Утро пришло теплое, солнечное, безмятежное, на молодой нежно-изумрудной траве ожила, сверкая, роса. Крадучись пришел из деревни веселый, выпивший Алексей и стал рассказывать бойцам, как провел ночь; все облизывал, улыбаясь, красные губы. К нему подошел седой старшина с двумя солдатами и сердито, четко велел:
- Сдать, рядовой Чижов, оружие.
- Ты что, старшина? - улыбался Алексей, но старшина сорвал с его плеча винтовку.

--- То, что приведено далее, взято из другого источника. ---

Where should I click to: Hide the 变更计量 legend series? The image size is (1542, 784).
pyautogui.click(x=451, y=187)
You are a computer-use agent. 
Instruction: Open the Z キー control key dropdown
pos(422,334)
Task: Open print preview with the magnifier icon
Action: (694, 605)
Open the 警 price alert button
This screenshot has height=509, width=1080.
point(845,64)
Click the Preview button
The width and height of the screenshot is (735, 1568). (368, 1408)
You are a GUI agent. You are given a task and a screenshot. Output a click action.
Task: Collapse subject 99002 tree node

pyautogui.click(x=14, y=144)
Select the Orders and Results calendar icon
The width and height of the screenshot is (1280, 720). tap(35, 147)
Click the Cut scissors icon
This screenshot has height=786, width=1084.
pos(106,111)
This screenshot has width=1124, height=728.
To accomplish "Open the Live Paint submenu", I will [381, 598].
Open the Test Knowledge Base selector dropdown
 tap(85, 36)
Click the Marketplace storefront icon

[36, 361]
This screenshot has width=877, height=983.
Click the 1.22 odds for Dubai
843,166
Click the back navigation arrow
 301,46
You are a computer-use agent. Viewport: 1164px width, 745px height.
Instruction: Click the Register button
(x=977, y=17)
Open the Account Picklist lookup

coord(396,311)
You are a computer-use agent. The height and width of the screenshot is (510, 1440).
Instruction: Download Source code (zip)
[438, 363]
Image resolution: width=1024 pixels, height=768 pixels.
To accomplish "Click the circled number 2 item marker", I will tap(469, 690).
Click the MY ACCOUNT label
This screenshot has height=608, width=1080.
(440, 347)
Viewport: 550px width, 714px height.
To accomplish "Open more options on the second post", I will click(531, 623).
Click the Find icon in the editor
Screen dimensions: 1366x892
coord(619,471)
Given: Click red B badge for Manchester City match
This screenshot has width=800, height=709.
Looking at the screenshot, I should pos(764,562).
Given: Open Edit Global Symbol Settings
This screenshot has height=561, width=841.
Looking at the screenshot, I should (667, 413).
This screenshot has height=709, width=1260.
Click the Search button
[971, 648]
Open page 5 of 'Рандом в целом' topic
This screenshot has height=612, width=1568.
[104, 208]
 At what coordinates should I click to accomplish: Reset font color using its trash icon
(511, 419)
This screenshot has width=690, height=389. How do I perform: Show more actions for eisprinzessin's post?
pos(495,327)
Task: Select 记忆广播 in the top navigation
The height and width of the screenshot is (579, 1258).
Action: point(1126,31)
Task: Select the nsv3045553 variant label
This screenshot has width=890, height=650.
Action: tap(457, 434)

Алексей удивленно посмотрел на Петра, других сослуживцев, вкось улыбнулся побледневшими губами.
Часа через два полк выстроили; на середину строя вывели под конвоем троих дезертиров, которые ночью находились в деревне, и поставили их возле трех неглубоких, только что вырытых ям. Алексей был землисто бледен, его руки и коричневатые, как корка, губы дрожали. Он испуганно, но внимательно смотрел на замерший, тугой, словно забор, строй солдат и, видимо, хотел спросить у них: "Как же так, мужики, земляки?!" Двое других были солдатами-юнцами, и один из них упал перед ямой в обморок, но его потрясли за плечи и установили на прежнее место. Им, быть может, хотелось кричать и рыдать, как детям.
Небритый, с изжелта-серым от бессонницы лицом офицер свежим, однако хрипатым голосом зачитал приговор военно-полевого трибунала. Следом раздались три залпа. У Петра задрожал подбородок, но он сдержался, сжал кулаки. Тут же полку было приказано занять в окопах оборону и приготовиться к бою.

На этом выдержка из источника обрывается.